Prep Time 15 minutes
Cook Time 15 minutes
Total Time 30 minutes
  • By: Riley
  • Category: DINNER
  • Difficulty: Not specified
  • Cuisine: Not specified
  • Yield: 4 Servings
  • Dietary: None

Ingredients

  • 01 1 pound boneless skinless chicken breast, cubed
  • 02 1 tablespoon olive oil (plus extra if needed)
  • 03 1 teaspoon garlic powder
  • 04 1 tablespoon Cajun seasoning (divided)
  • 05 1 onion, chopped
  • 06 1 zucchini, sliced
  • 07 1 bell pepper, chopped
  • 08 1 cup broccoli florets
  • 09 1 cup chicken stock
  • 10 Salt and pepper to taste
  • 11 Optional garnish: fresh parsley and a pinch of red chili pepper flakes

Instructions

Step 01

1. Season cubed chicken with salt, pepper, garlic powder, and half of the Cajun seasoning.
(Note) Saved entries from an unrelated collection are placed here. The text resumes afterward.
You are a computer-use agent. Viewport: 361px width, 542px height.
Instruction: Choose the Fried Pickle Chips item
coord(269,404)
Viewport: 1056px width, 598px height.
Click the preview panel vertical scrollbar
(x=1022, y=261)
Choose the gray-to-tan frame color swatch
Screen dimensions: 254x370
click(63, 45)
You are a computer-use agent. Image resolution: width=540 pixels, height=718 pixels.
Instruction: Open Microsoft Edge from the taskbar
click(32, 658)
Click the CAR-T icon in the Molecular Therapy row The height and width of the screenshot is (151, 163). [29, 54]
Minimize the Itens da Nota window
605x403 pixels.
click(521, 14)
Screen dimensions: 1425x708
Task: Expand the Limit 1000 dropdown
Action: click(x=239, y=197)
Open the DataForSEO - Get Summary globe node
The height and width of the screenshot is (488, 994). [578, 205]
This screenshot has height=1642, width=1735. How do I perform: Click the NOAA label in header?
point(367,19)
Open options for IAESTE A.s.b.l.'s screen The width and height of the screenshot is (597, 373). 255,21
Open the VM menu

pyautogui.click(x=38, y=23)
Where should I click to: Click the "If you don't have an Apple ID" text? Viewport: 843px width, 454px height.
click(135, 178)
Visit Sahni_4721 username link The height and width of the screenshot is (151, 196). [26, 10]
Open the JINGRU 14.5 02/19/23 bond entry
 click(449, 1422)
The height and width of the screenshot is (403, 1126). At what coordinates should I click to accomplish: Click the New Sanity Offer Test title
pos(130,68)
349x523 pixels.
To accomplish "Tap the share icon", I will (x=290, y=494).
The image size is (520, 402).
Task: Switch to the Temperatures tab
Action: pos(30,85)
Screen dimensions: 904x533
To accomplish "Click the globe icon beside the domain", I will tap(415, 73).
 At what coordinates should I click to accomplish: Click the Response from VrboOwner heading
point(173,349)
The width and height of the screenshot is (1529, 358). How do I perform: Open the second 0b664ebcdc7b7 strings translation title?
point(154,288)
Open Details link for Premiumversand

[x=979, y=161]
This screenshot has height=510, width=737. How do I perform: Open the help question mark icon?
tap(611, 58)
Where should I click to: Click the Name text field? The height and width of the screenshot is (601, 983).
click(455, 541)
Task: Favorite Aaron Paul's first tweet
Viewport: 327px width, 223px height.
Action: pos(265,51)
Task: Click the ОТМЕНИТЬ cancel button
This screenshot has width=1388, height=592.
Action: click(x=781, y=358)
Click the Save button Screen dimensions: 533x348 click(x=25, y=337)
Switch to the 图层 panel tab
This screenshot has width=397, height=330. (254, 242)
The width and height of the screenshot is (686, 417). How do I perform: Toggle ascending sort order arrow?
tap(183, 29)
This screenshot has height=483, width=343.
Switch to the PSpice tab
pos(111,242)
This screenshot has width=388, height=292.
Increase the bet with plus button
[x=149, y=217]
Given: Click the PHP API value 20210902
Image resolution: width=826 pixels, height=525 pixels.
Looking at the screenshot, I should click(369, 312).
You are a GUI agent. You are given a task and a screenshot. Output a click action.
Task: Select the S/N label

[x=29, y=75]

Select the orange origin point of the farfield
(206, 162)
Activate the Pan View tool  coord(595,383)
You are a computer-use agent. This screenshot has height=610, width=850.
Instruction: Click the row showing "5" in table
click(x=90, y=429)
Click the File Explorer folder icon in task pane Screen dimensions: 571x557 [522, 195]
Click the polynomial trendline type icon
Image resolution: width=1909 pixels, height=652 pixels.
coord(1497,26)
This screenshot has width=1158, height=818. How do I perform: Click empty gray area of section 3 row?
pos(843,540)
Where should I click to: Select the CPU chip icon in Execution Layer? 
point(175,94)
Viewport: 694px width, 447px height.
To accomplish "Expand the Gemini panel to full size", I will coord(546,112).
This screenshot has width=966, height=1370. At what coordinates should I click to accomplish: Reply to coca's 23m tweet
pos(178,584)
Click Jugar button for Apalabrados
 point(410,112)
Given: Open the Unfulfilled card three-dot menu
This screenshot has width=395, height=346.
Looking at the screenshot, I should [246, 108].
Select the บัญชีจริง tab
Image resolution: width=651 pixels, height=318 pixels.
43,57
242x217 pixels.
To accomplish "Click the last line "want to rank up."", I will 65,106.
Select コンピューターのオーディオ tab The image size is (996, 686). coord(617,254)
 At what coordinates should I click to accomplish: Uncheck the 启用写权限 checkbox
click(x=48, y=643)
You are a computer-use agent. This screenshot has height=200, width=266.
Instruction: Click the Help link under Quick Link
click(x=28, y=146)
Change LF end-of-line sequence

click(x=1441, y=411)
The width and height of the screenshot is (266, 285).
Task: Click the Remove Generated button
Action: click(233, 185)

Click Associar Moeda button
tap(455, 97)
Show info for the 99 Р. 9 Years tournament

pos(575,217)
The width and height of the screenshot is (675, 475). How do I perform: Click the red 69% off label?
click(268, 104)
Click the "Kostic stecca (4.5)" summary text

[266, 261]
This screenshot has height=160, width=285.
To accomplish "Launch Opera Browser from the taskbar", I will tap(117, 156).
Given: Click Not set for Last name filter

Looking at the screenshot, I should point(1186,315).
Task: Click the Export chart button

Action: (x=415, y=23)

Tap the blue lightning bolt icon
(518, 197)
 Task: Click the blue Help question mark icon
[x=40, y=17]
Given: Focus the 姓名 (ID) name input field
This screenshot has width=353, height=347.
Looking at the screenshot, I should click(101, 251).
Drizzle with olive oil and mix.

Step 02

2. Heat skillet over medium-high heat, add chicken, and cook for 5–7 minutes until golden brown. Remove and set aside.

Step 03

3. Add more olive oil to skillet if needed, sauté onion for about 2 minutes.

Step 04

4. Add broccoli, zucchini, and bell pepper with remaining Cajun seasoning; cook for 5–6 minutes until crisp-tender.

Step 05

5. Deglaze the pan with chicken stock, scraping up browned bits; return chicken to skillet and simmer for 2–3 minutes.

Step 06

6. Garnish with fresh parsley and red chili flakes. Serve immediately.